In the previous post, I introduced Swagger and showed how to set up your project for Swagger. In this post I will show how to add Swagger comments to annotate your program.
In earlier posts we looked at the database of cars and the Get method that retrieves the entire list. That can be quite a lot of data going over the wire. What we want instead is to send pages. I’ll show that briefly and then we’ll annotate that code.
In the CarController we’ll have a Get method that takes three parameters: showDeleted, pageNumber and pageSize. The first we’ve seen before, it determines whether the list returned to the caller will include our deleted records. The second, pageNumber, will designate which page of data we want to return (zero based). The third parameter, pageSize, will designate how many records to return per page.
Thus, if we were to write
Get(false,3,4)
we would expect to get back records 17, 18, 19 and 20, because page 0 would have records 1-4, page 1 would have 5-8, etc.

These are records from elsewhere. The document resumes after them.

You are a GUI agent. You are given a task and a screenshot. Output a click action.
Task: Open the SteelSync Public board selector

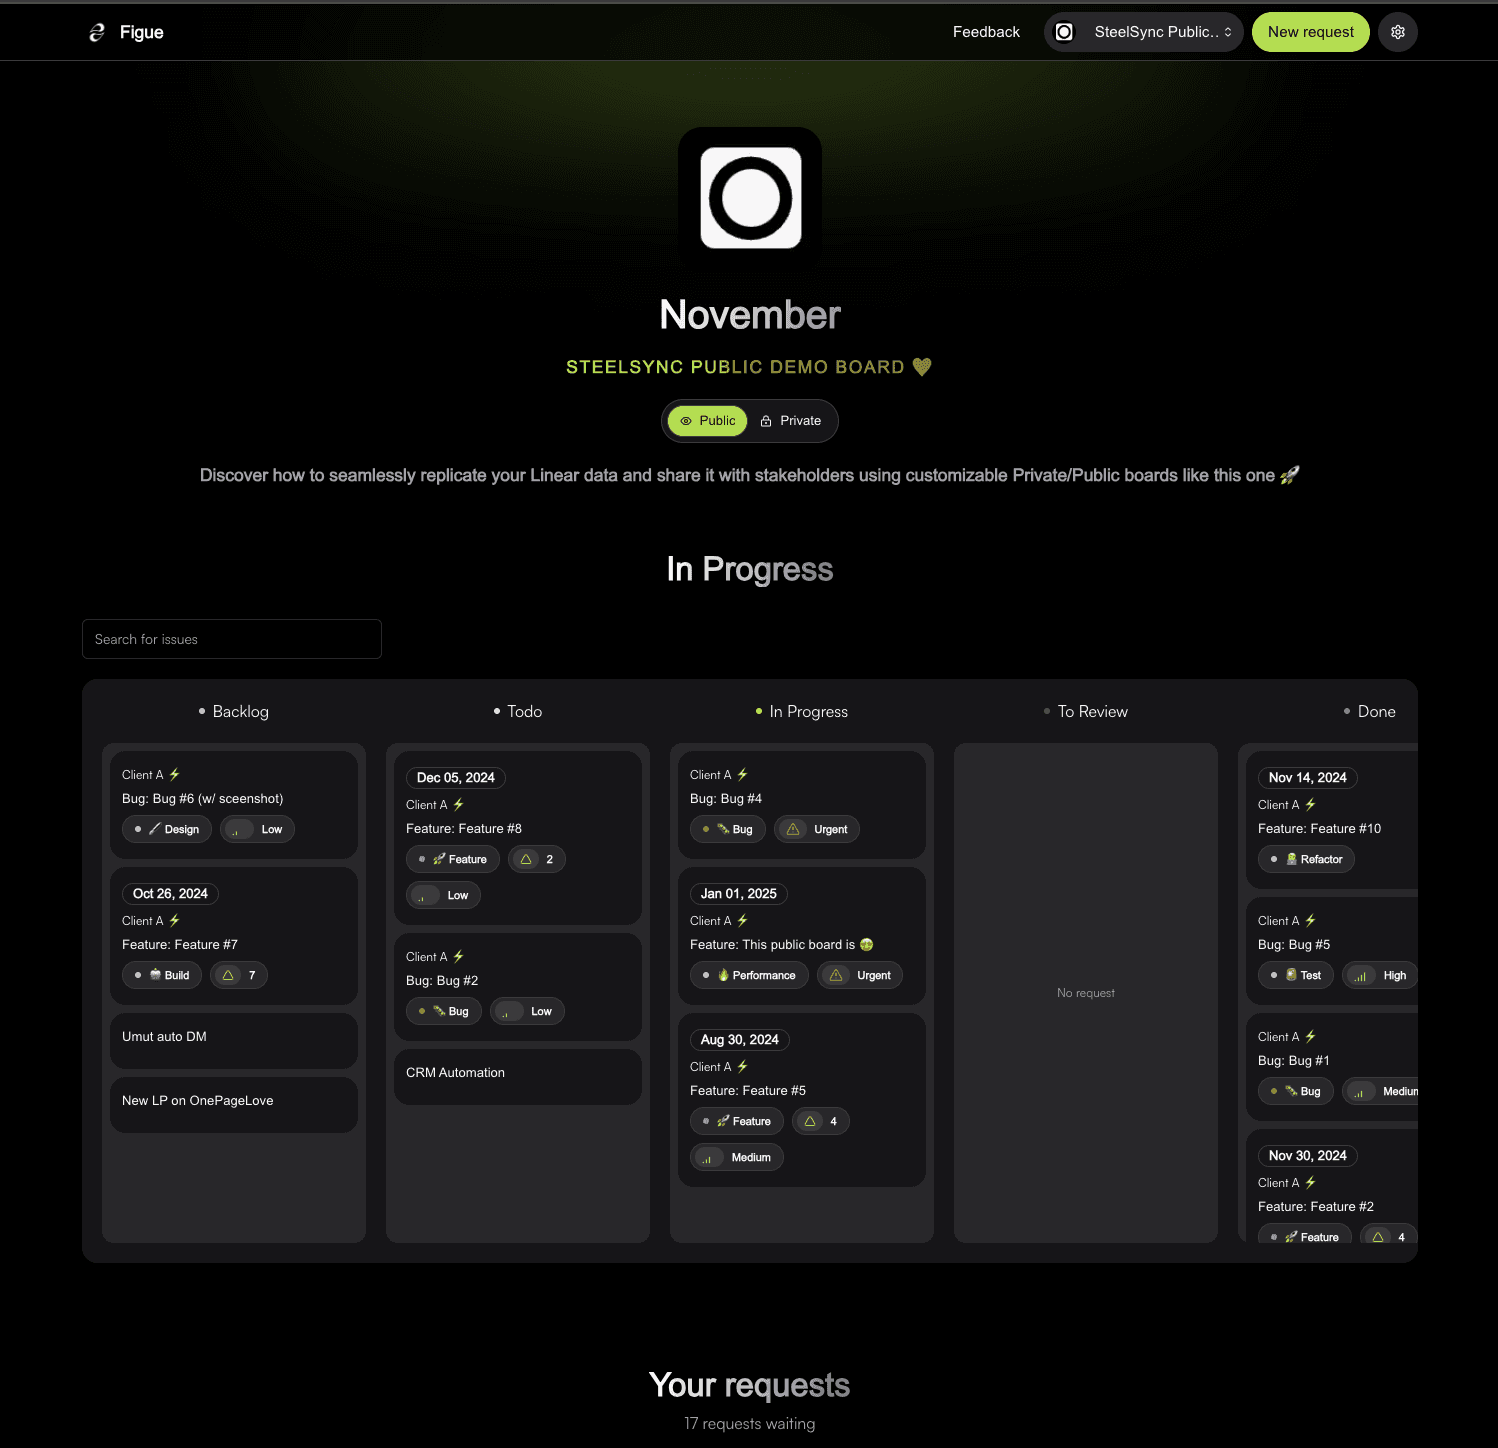(x=1143, y=31)
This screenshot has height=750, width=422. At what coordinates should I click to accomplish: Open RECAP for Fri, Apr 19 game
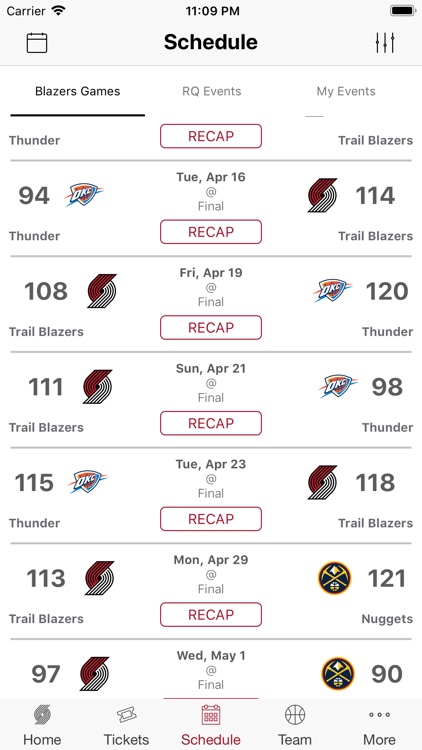[x=211, y=328]
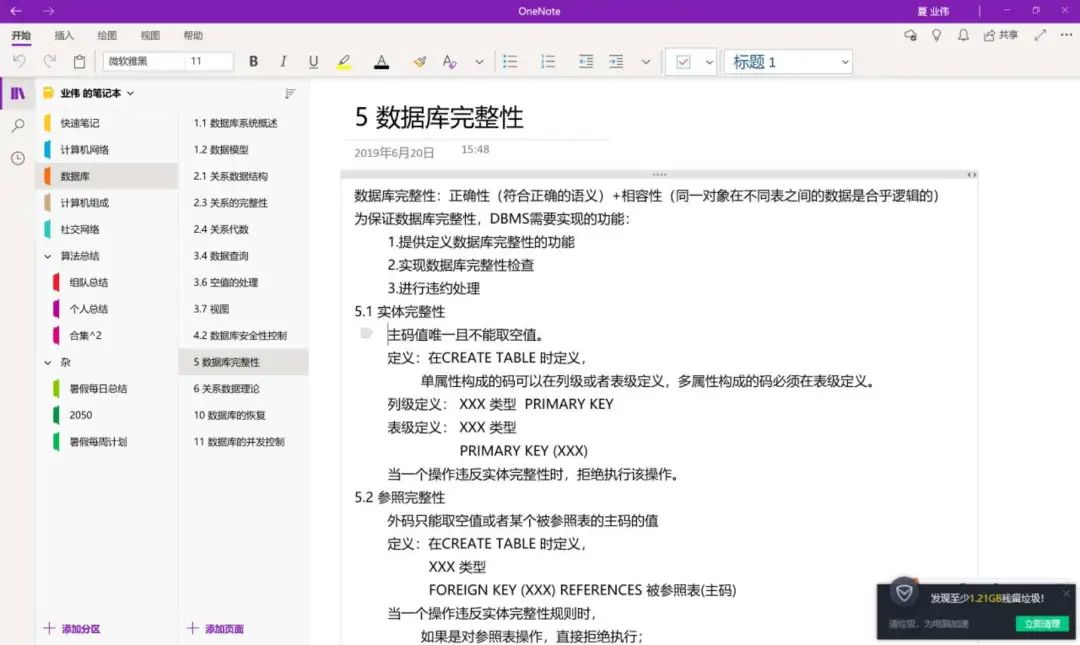Select the format painter icon

point(420,62)
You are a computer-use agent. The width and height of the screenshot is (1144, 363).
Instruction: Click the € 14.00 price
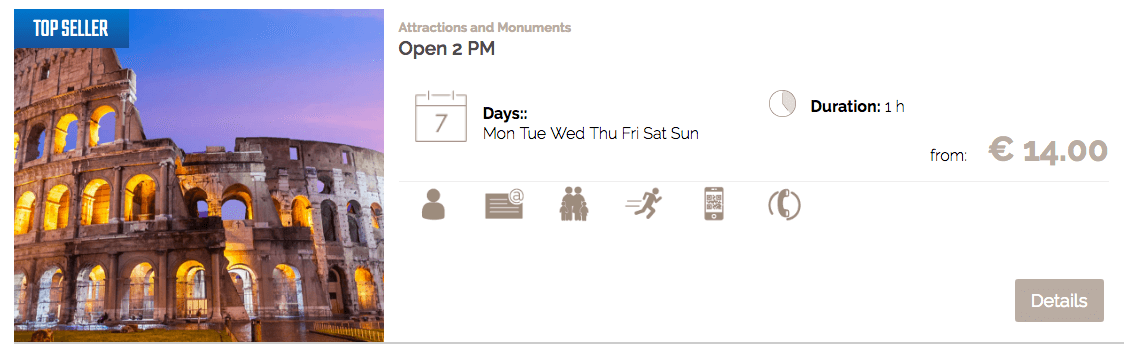tap(1048, 150)

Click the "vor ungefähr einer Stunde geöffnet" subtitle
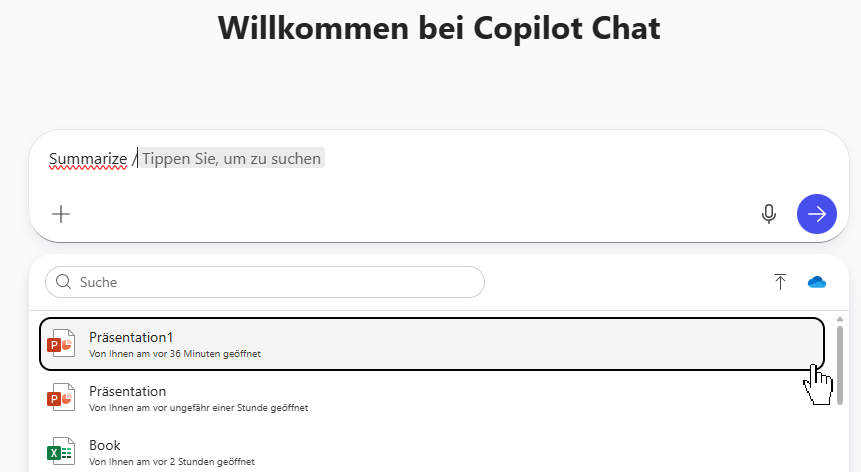[198, 408]
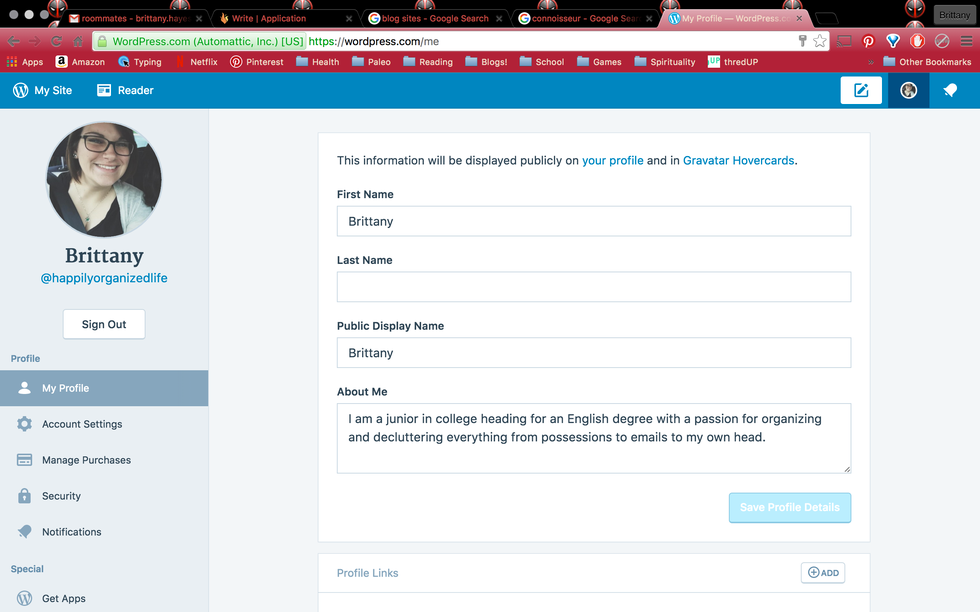980x612 pixels.
Task: Click into the Last Name field
Action: click(x=593, y=287)
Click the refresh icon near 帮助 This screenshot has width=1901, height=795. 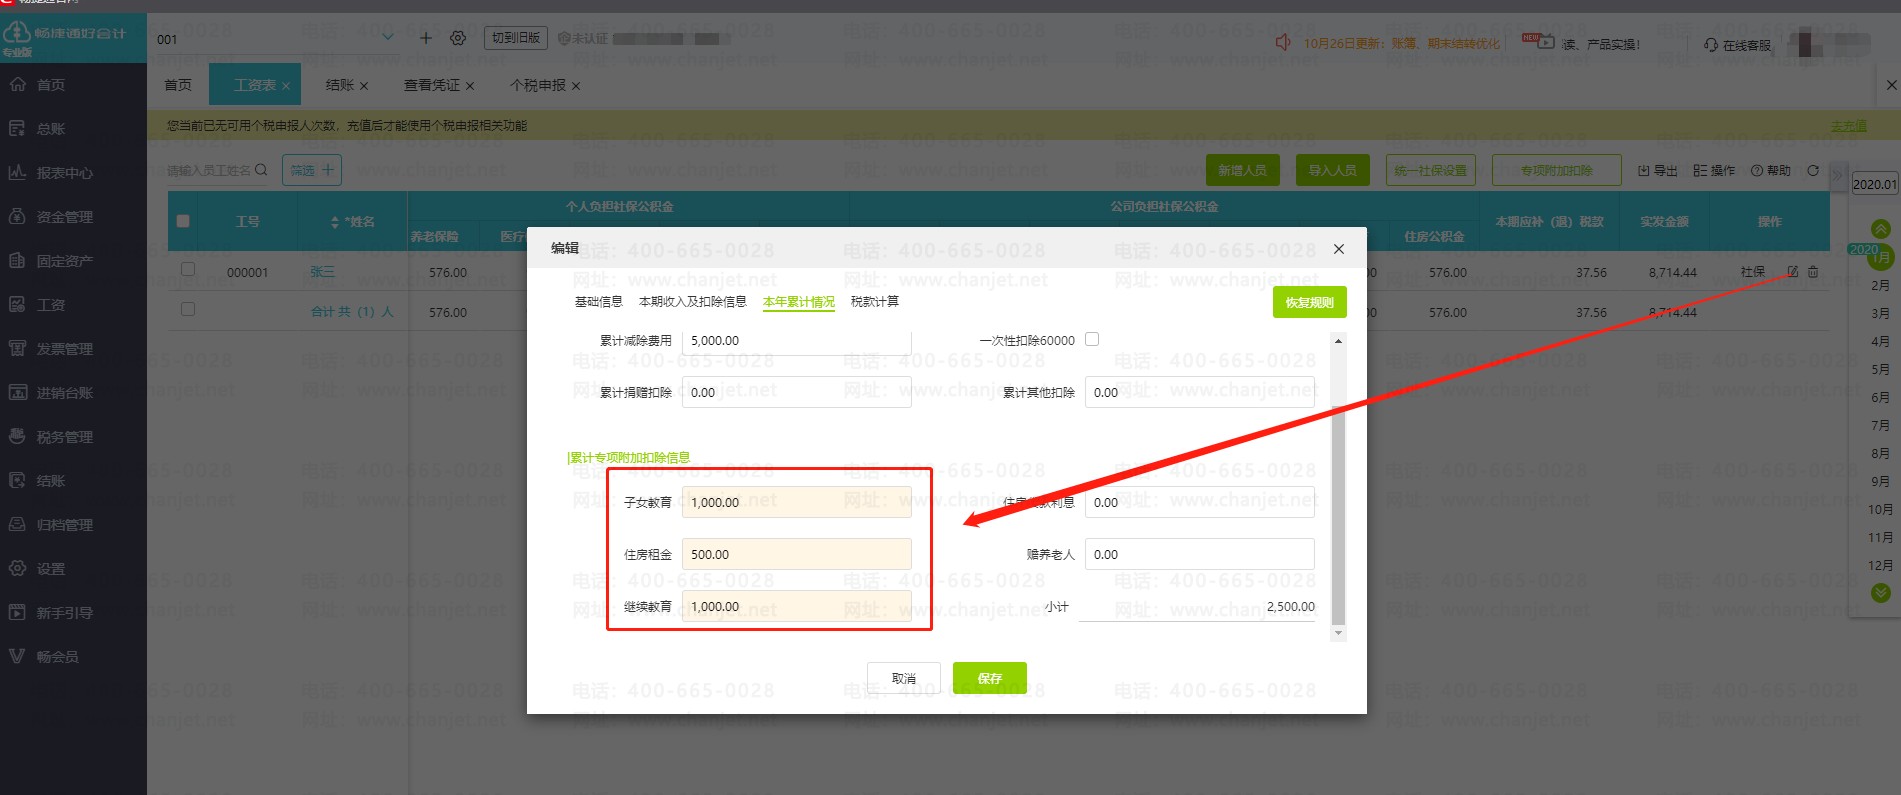pyautogui.click(x=1813, y=171)
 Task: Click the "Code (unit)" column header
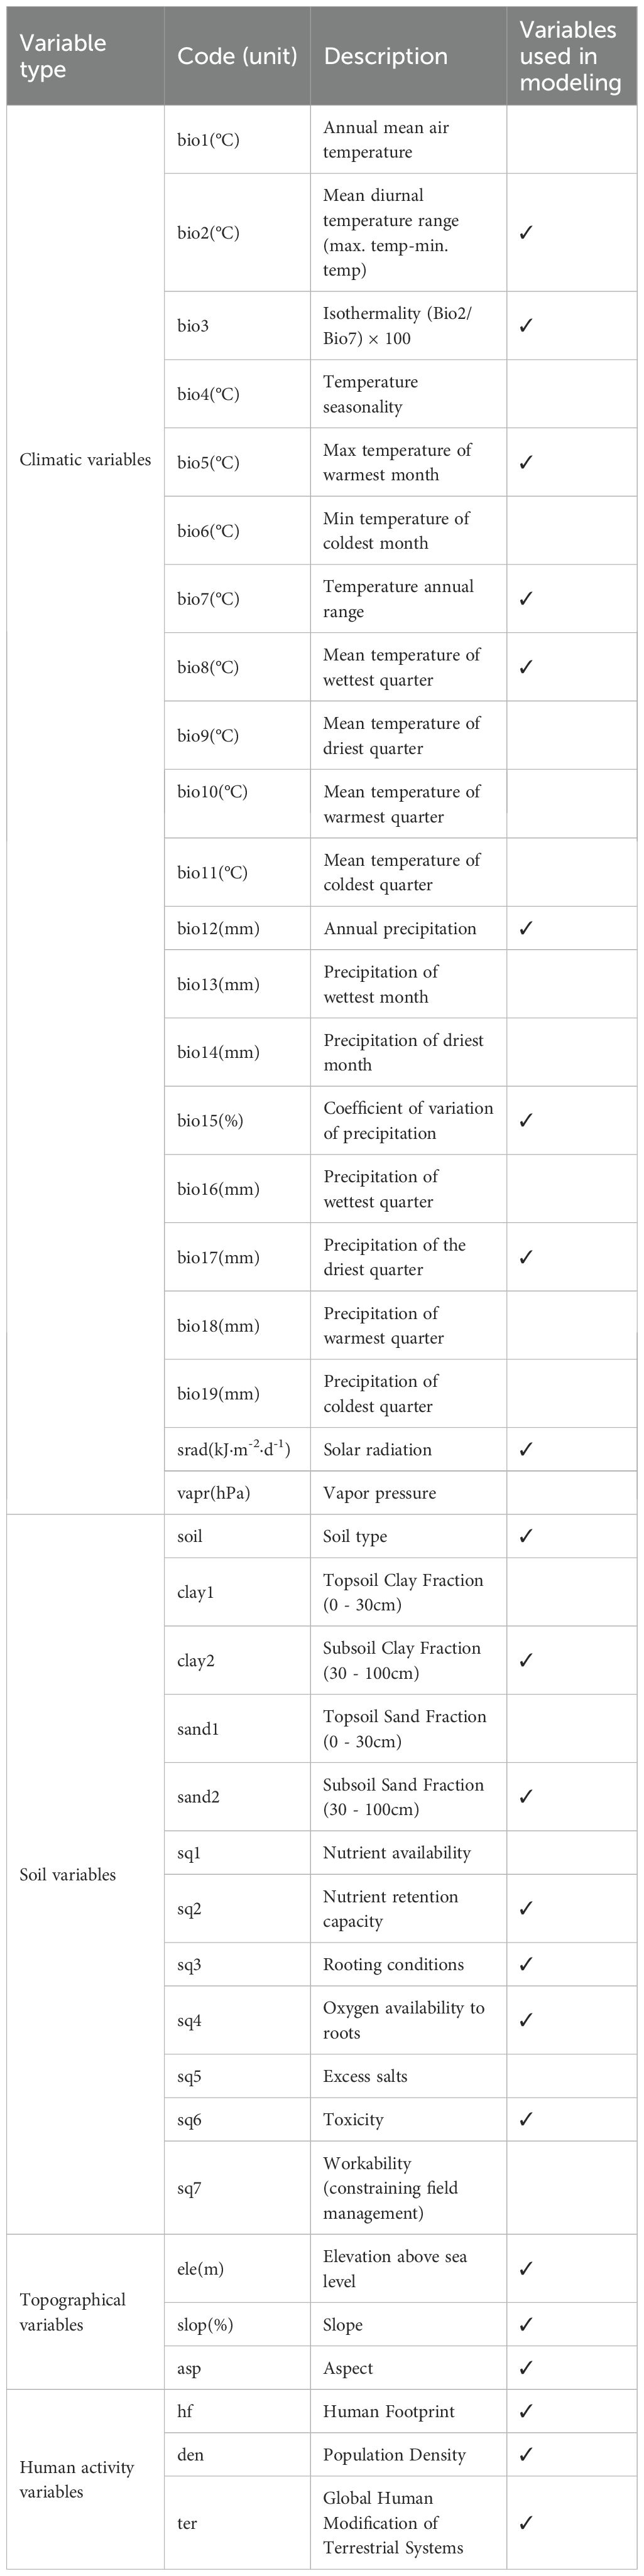click(x=237, y=56)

Here is the compete endpoint that will directly call our repository (we won’t bother with a service for this example).
public async Task<IEnumerable<Car>> Get([FromRoute] bool showDeleted, int pageNumber, int pageSize )
{
return await _carRepository.Get(showDeleted, pageNumber, pageSize);
}
When the repository is called, the parameters are passed in, and it does its magic. For now, however, we are only concerned with documenting this method. We do that with XML comments, designated by three forward slash marks (///).
First, we will document the purpose of the endpoint; that is, what it does. We do that in the summary
/// <summary>
/// Get all the cars in the Database
/// </summary>
Next, we want to document the parameters
/// <param name="returnDeletedRecords">If true, the method will return all the records,
/// including the ones that have been deleted</param>
/// <param name="pageOffset">which page to display</param>
/// <param name="pageSize">how many records to display per page</param>
Finally, I’m going to document the possible response codes. Note, these are, by no means, all that you can document, but they’ll give us a good idea of how it is done
/// <response code="200">Cars returned</response>
/// <response code="404">Specified Car not found</response>
/// <response code="500">An Internal Server Error prevented the request from being executed.</response>
When an error is encountered and we return one of these codes, the text we’ve specified goes along for the ride, which is enormously helpful to the calling client.
At the top of the swagger page is our summary
At each parameter is our designated text
Finally, each of the error codes is documented
It is a best practice to document all of the endpoints. Many developers go further, and document all of the methods in both the service and the repository; that is a decision to be made by the team. Since the endpoint is the only thing visible to the client, it has the greatest claim on your time and effort. Remember, “comments rust,” and that is as true for Swagger comments as any other.